#### [TEXT PROVIDED]
Retailers need to market the app, continually improve and update it, monitor it to make sure it is both fast and free of bugs, plus remind the consumers that have gone to the trouble of downloading it that they have it on their smartphone.
Members-only retailer DirectBuy Inc., which sold $100 million online last year, built an app-only feature that it says resonates with its customers and keeps them coming back. Ted Fay, senior director of digital marketing and e-commerce at DirectBuy, says the company can attribute $2 million in online sales to the I Want That feature of the app, which launched 10 months ago. Fay says 30,000 shoppers, equal to 15% of its 200,000 members, have used the app.
DirectBuy sells products that it says are priced 30% to 50% less than what they would cost at another retailer. It has more than 1 million SKUs, which are often difficult for shoppers to filter through. “It’s a challenge,” Fay says. “If you say, ‘I want to buy a couch,’ well, I’ve got tens of thousands of couches, and different fabrics. So it’s hard for you to select.”
To help shoppers quickly communicate what they are seeking, DirectBuy decided to incorporate image recognition technology into the app. The feature took more than 18 months to develop and Fay would not say how much it cost.
In DirectBuy’s app, shoppers can take a picture of what they want, and the app will find that product, or a similar one available for purchase through DirectBuy. For example, if a consumer sees a lamp she likes while visiting a friend, she can open the app and tap the I Want That button, which accesses her smartphone’s camera. She takes a picture and fills in answers to a few questions, such as if she knows the manufacturer and her budget. After she hits send, DirectBuy’s image recognition software analyzes the picture and creates a list of possible matches. DirectBuy’s employees go through the match list, which could have around 25 results, and then sends one to three of the best matches to the shopper via email.
DirectBuy is thrilled with the feature’s success, Fay says. 31% of the retailer’s members have made a purchase soon after using the button, he says.

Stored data
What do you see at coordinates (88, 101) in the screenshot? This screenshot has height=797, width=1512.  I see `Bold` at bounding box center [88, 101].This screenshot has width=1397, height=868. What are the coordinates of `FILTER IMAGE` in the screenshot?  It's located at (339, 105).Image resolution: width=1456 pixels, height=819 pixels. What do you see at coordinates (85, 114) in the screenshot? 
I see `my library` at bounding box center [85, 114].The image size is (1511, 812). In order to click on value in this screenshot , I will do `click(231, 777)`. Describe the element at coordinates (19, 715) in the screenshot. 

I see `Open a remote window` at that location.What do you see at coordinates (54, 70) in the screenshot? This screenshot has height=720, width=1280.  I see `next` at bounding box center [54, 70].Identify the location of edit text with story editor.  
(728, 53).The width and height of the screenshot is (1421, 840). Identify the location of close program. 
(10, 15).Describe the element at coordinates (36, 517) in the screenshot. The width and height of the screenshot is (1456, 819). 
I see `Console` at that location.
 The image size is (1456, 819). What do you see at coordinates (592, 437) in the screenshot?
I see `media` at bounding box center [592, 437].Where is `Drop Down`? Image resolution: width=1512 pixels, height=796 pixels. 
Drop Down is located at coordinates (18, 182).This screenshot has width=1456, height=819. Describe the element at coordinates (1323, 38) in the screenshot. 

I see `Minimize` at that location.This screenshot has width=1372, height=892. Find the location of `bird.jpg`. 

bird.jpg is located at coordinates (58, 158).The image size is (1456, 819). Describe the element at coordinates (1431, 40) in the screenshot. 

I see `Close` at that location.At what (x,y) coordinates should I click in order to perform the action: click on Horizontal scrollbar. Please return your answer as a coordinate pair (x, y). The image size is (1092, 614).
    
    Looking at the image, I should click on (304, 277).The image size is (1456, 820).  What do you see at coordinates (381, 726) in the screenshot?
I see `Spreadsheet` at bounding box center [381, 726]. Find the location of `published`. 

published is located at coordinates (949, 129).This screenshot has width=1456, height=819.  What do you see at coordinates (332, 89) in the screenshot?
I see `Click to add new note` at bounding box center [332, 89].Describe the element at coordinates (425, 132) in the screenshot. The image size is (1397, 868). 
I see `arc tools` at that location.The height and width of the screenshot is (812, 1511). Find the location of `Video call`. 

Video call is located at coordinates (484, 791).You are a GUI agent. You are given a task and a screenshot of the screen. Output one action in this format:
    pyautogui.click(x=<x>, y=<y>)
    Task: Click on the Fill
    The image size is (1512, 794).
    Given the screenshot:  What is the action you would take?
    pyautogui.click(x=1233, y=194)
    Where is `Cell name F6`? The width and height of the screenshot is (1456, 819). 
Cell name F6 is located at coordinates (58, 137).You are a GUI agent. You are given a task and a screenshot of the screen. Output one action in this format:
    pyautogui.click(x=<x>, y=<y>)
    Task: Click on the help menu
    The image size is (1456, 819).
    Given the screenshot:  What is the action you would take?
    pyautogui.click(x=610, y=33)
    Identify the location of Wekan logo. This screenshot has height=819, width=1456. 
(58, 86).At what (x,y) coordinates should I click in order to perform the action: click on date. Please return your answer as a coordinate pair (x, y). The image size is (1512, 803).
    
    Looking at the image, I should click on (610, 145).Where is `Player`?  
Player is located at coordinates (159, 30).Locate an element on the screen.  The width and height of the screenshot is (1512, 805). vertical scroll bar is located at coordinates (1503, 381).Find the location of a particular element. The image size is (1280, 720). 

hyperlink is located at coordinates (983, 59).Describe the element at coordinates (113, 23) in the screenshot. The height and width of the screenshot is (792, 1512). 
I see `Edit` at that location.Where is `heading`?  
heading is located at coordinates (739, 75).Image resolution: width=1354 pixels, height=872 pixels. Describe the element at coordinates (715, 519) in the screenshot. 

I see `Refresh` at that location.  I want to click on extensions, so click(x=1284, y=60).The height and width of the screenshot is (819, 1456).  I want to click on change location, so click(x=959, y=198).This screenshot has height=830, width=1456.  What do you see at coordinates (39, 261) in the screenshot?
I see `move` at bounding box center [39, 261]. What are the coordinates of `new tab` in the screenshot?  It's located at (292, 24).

#### [WORK REQUEST]
Continue the text about DirectBuy's I Want That app feature, starting right after its last sentence.

#### [EXPECTED ANSWER]
Home Depot has also found the value in having unique app features, such as its Project Color app. Project Color is an example of how a retailer can have an app presence without having the app be specifically commerce-enabled. The app allows consumers to see how a paint color will look on their walls. In the app, consumers take a picture of a room in their house, select any color in Home Depot’s color catalogue and tap a wall to paint it on.
Once a shopper selects a color she will be redirected to Home Depot’s mobile site where she can specify her brand preference, sheen and container size, and then check out. Excluding purchasing in the app was by design, as the app is meant to help shoppers narrow down paint colors, Vemana says. Most shoppers go to the store to buy paint anyway, he says.
“The color app was built for a very laser-focused purpose: helping to acquire the customer for the project,” Vemana says.
Blue Apron is also finding this out about its app—roughly 25% of Blue Apron’s app users aren’t customers, Papas says. A consumer doesn’t have to be a Blue Apron customer to download the app, and non-customers download the app for the roughly 1,000 recipes it contains, Papas says. That’s OK with him, as he hopes the app can help to turn some of those foodies into subscribers.
“The app is a channel to acquire new customers, a channel to engage with our product and order more frequently,” he says.
Not every retailer will need a mobile app, but all retailers should analyze their customer base and business model to see whether there is a fit.